RECORDS TO USE:
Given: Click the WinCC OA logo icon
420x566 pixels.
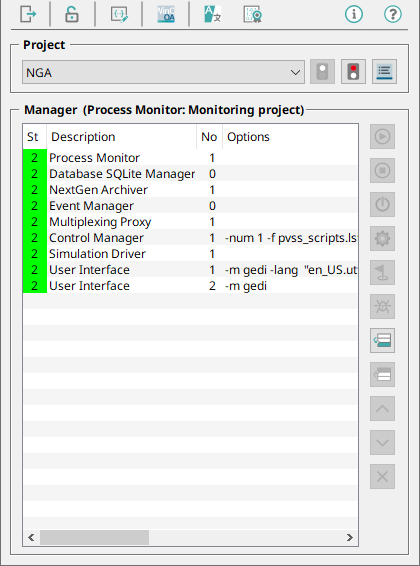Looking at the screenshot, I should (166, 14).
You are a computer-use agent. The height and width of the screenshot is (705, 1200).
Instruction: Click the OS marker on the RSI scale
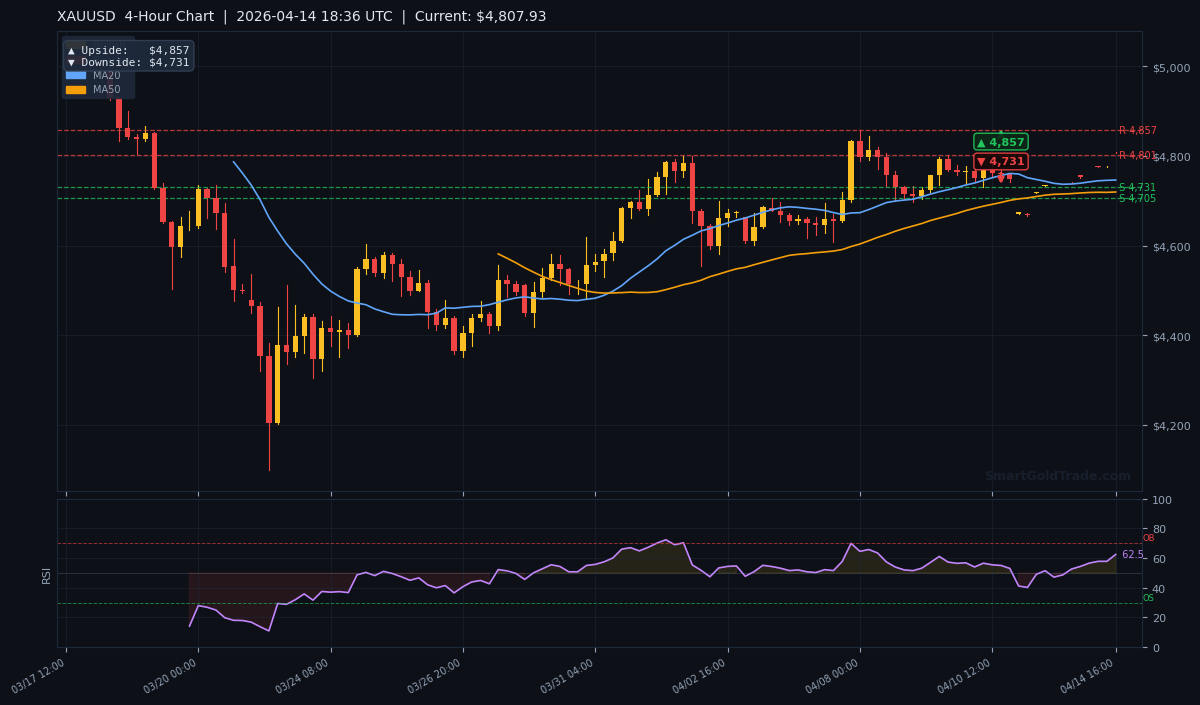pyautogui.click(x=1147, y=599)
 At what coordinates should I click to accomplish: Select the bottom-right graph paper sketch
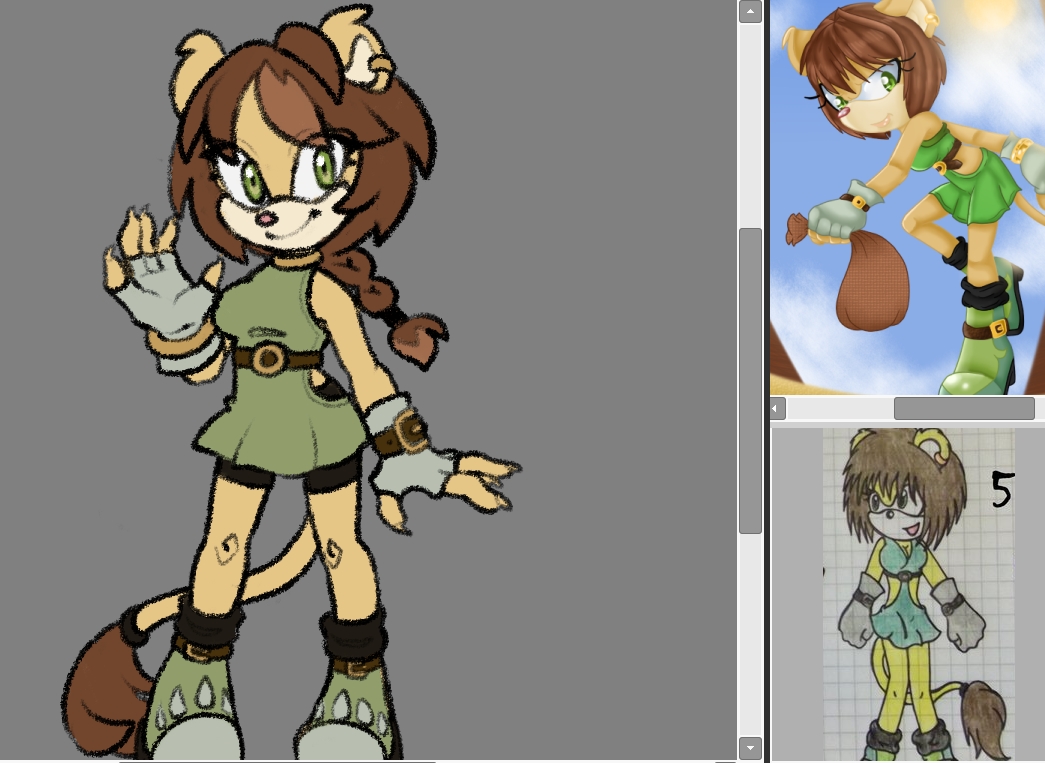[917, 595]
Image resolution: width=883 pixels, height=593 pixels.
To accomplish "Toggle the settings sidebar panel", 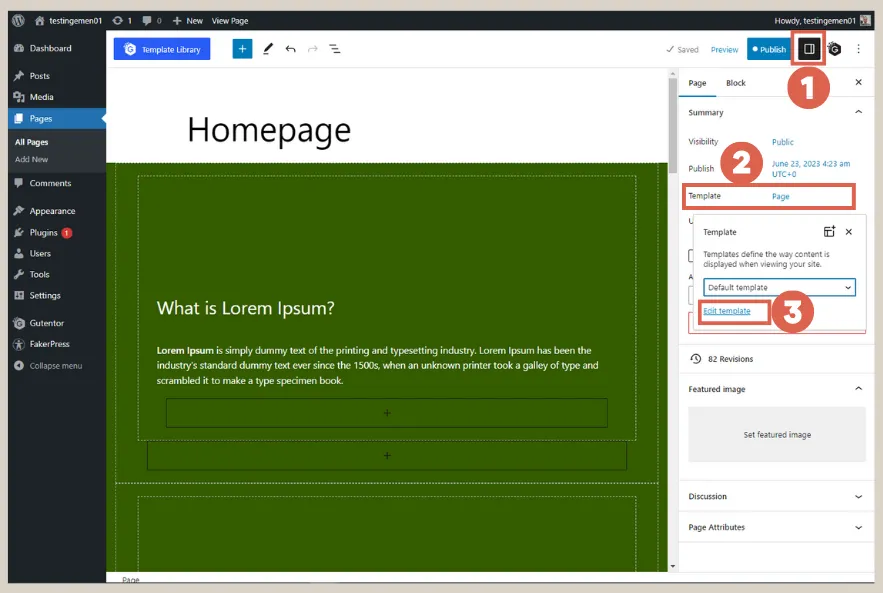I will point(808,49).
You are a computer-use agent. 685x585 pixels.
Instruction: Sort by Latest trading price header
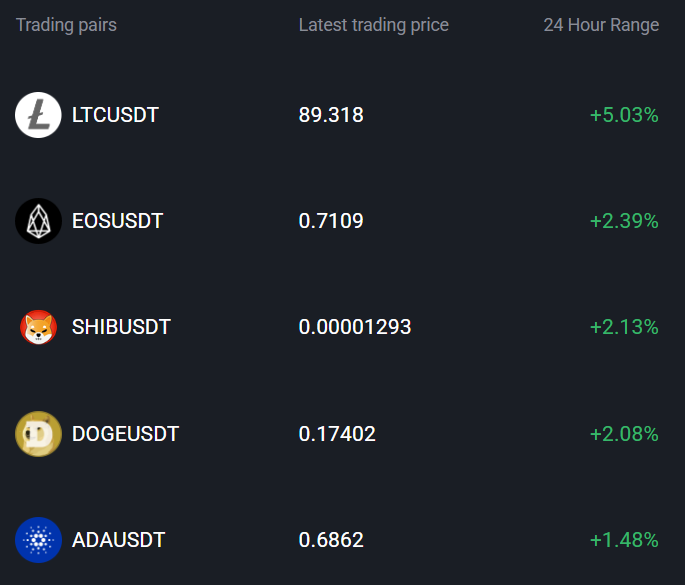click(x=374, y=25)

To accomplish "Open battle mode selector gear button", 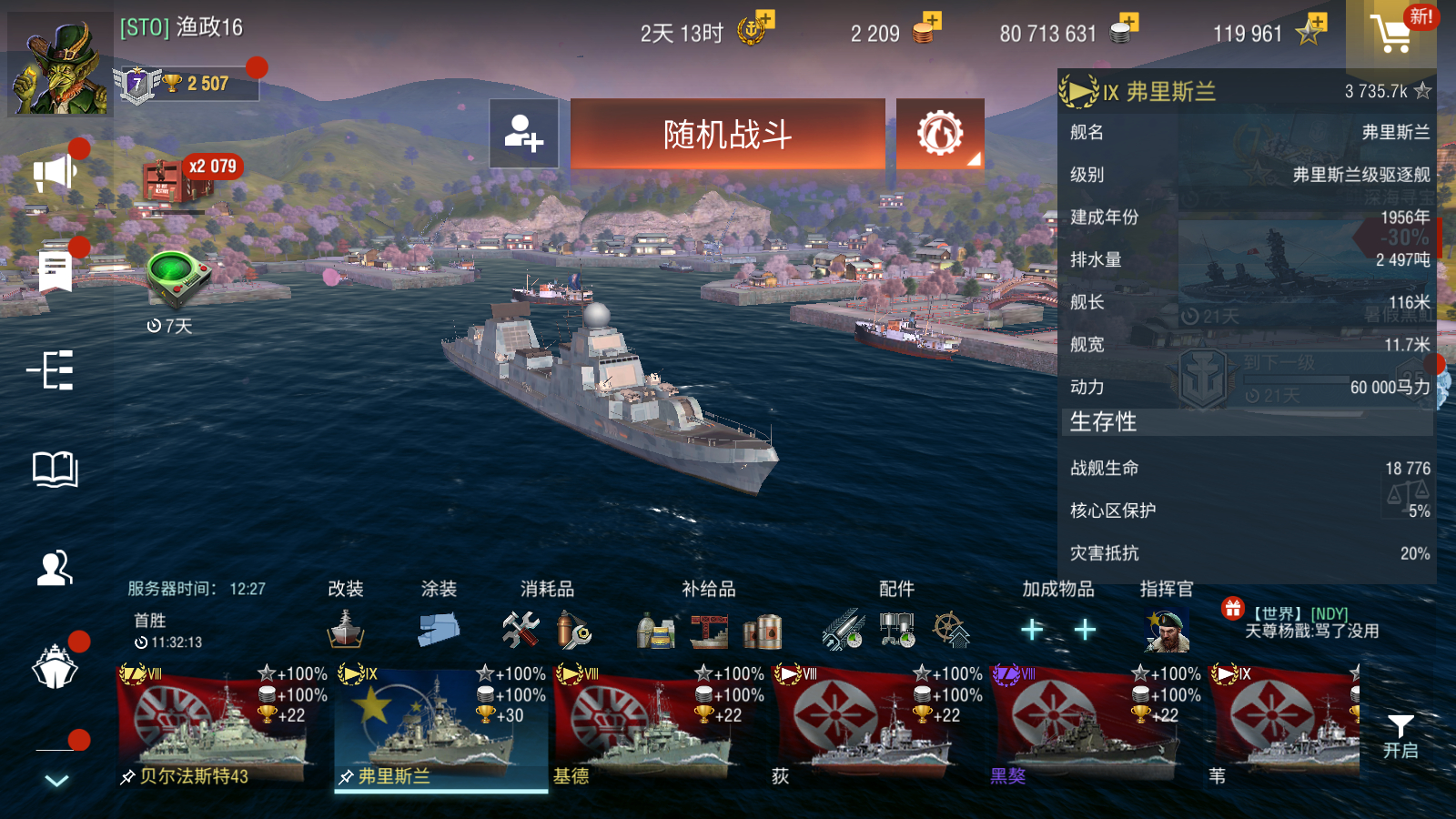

INSTRUCTIONS TO FOLLOW:
Looking at the entries above, how many lines contain "height"? State the number and nothing more.

COMPLETED EXERCISE:
2